In June 2011, he announced his retirement from playing professional basketball. He made his announcement two days after helping CSKA to its ninth consecutive Russian championship.

==National team career==
After graduating from Duke, with degrees in mathematics and history, Langdon played for the USA national basketball team at the 1998 FIBA World Championship, winning the bronze medal.

==Post-playing career==
After his playing days ended, Langdon was a scout for the San Antonio Spurs from 2012 to 2015. On March 8, 2016, he was named the assistant general manager of the Brooklyn Nets.
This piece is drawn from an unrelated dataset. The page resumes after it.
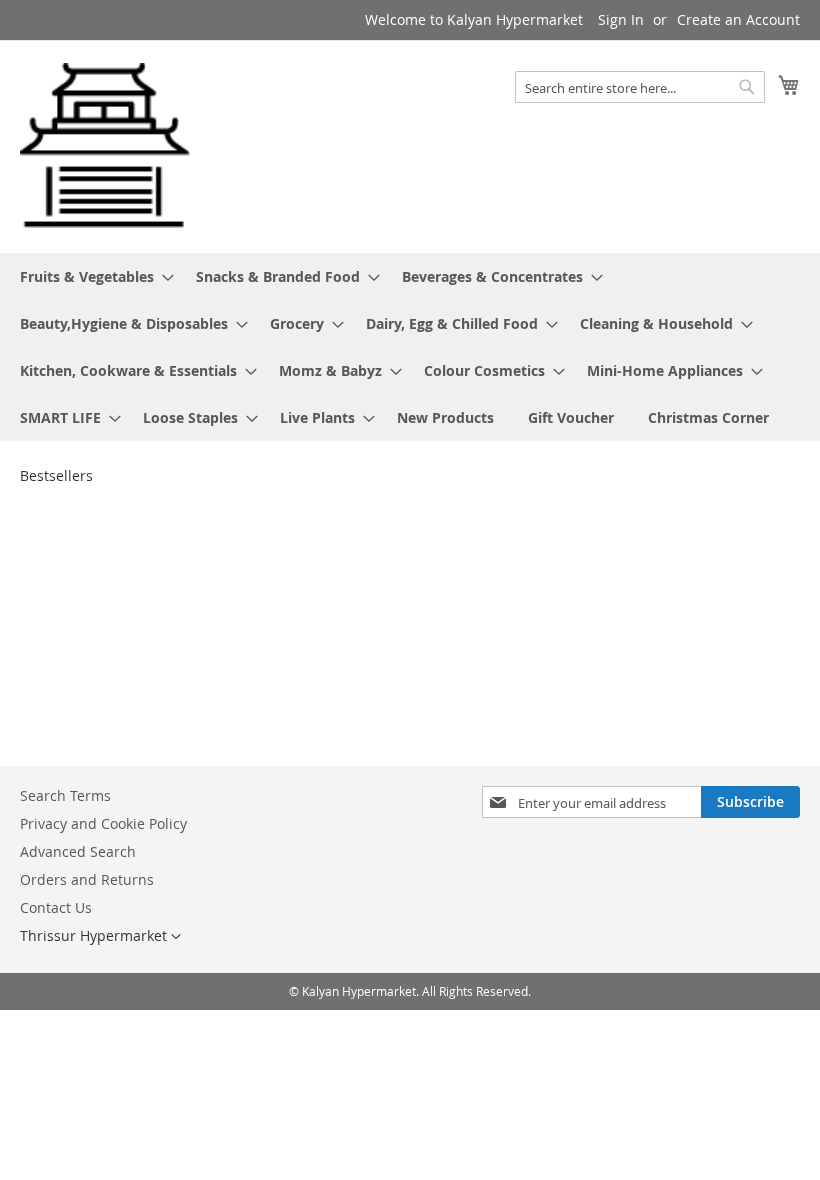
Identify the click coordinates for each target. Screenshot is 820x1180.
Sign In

On May 19, 2019, Langdon was named the general manager of the New Orleans Pelicans.

On May 31, 2024, Langdon was named President of Basketball Operations for the Detroit Pistons.

==Career statistics==

===NBA===
====Regular season====

| Year | Team | GP | GS | MPG | FG% | 3P% | FT% | RPG | APG | SPG | BPG | PPG |
|---|---|---|---|---|---|---|---|---|---|---|---|---|
| 1999–00 | Cleveland | 10 | 0 | 14.5 | .375 | .421 | 1.000 | 1.5 | 1.1 | .5 | .0 | 4.9 |
| 2000–01 | Cleveland | 65 | 5 | 17.2 | .431 | .411 | .895 | 1.4 | 1.2 | .6 | .1 | 6.0 |
| 2001–02 | Cleveland | 44 | 0 | 10.8 | .398 | .365 | .913 | 1.3 | 1.4 | .3 | .1 | 4.8 |
| Career |  | 119 | 5 | 14.6 | .416 | .396 | .910 | 1.3 | 1.3 | .5 | .1 | 5.4 |

===EuroLeague===

| † | Denotes season in which Langdon won the EuroLeague |
| * | Led the league |

| Year | Team | GP | GS | MPG | FG% | 3P% | FT% | RPG | APG | SPG | BPG | PPG | PIR |
| 2002–03 | Treviso | 21 | 19 | 28.6 | .540 | .511 | .759 | 2.7 | 1.7 | 1.6 | .1 | 14.8 | 13.4 |
| 2003–04 | Efes | 20 | 19 | 33.1 | .461 | .391 | .864 | 3.0 | 1.6 | 1.5 | .2 | 14.3 | 13.0 |
| 2005–06† | CSKA Moscow | 24 | 24 | 31.8 | .453 | .390 | .860 | 3.1 | 1.5 | 1.3 | .2 | 12.8 | 11.6 |
| 2006–07 | 25 | 25 | 29.5 | .475 | .420 | .925* | 4.0 | 1.0 | 1.6 | .2 | 13.5 | 14.6 |
| 2007–08† | 25* | 25* | 29.1 | .512 | .458 | .884 | 3.3 | .9 | 1.2 | .1 | 12.6 | 13.0 |
| 2008–09 | 21 | 21* | 28.8 | .494 | .432 | .878 | 2.7 | 1.3 | 1.0 | — | 10.6 | 11.2 |
| 2009–10 | 21 | 21 | 32.2 | .505 | .470 | .913 | 3.0 | 1.1 | 1.4 | .0 | 15.0 | 15.6 |
| 2010–11 | 10 | 9 | 27.5 | .397 | .229 | .708 | 2.2 | .5 | .2 | — | 8.3 | 4.5 |
| Career |  | 167 | 163 | 30.2 | .486 | .427 | .868 | 3.1 | 1.3 | 1.3 | .1 | 13.0 | 12.7 |

==Personal life==
Langdon is the son of Dr. Steve Langdon, a professor of anthropology at the University of Alaska Anchorage, and social worker Gladys. He traveled with his father on many anthropological trips within southeastern Alaska. His father studied the Indigenous Nation of southeastern Alaska known as the Tlingit Nation.